ROLGFeb 3, 2022

Practical Imitation Learning in the Real World via Task Consistency Loss

arXiv:2202.01862v22 citations
AI Analysis

This addresses the challenge of expensive real-world training and evaluation for robotics by improving simulation-to-reality transfer, though it is incremental on prior domain adaptation work.

The paper tackles the reality gap problem in robotics imitation learning by introducing a Task Consistency Loss (TCL) that aligns simulation and real-world data at feature and action levels, achieving 72% success in door-opening tasks with only 16.2 hours of demonstrations.

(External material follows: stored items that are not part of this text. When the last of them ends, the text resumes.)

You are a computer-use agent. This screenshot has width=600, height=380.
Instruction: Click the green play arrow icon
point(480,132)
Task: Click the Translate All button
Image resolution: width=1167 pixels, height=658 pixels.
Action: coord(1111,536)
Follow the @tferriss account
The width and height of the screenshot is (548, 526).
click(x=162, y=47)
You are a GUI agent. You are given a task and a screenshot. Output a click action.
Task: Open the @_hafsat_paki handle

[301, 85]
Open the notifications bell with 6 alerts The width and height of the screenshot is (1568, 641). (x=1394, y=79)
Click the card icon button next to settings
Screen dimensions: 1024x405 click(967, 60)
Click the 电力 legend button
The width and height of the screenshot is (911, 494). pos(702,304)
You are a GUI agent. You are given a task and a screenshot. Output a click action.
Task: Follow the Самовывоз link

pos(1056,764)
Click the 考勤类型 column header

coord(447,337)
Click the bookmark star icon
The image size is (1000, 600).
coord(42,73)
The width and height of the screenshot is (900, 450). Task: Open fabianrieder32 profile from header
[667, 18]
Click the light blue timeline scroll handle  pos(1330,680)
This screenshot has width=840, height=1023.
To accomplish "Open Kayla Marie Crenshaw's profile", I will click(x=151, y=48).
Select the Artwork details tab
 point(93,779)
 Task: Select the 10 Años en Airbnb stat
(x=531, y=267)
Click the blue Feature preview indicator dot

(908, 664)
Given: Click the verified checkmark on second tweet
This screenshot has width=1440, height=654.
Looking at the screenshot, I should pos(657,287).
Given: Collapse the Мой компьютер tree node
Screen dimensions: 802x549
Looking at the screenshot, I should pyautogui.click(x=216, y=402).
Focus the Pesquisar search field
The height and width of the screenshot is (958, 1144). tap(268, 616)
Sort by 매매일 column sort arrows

Recent work in visual end-to-end learning for robotics has shown the promise of imitation learning across a variety of tasks. Such approaches are expensive both because they require large amounts of real world training demonstrations and because identifying the best model to deploy in the real world requires time-consuming real-world evaluations. These challenges can be mitigated by simulation: by supplementing real world data with simulated demonstrations and using simulated evaluations to identify high performing policies. However, this introduces the well-known "reality gap" problem, where simulator inaccuracies decorrelate performance in simulation from that of reality. In this paper, we build on top of prior work in GAN-based domain adaptation and introduce the notion of a Task Consistency Loss (TCL), a self-supervised loss that encourages sim and real alignment both at the feature and action-prediction levels. We demonstrate the effectiveness of our approach by teaching a mobile manipulator to autonomously approach a door, turn the handle to open the door, and enter the room. The policy performs control from RGB and depth images and generalizes to doors not encountered in training data. We achieve 72% success across sixteen seen and unseen scenes using only ~16.2 hours of teleoperated demonstrations in sim and real. To the best of our knowledge, this is the first work to tackle latched door opening from a purely end-to-end learning approach, where the task of navigation and manipulation are jointly modeled by a single neural network.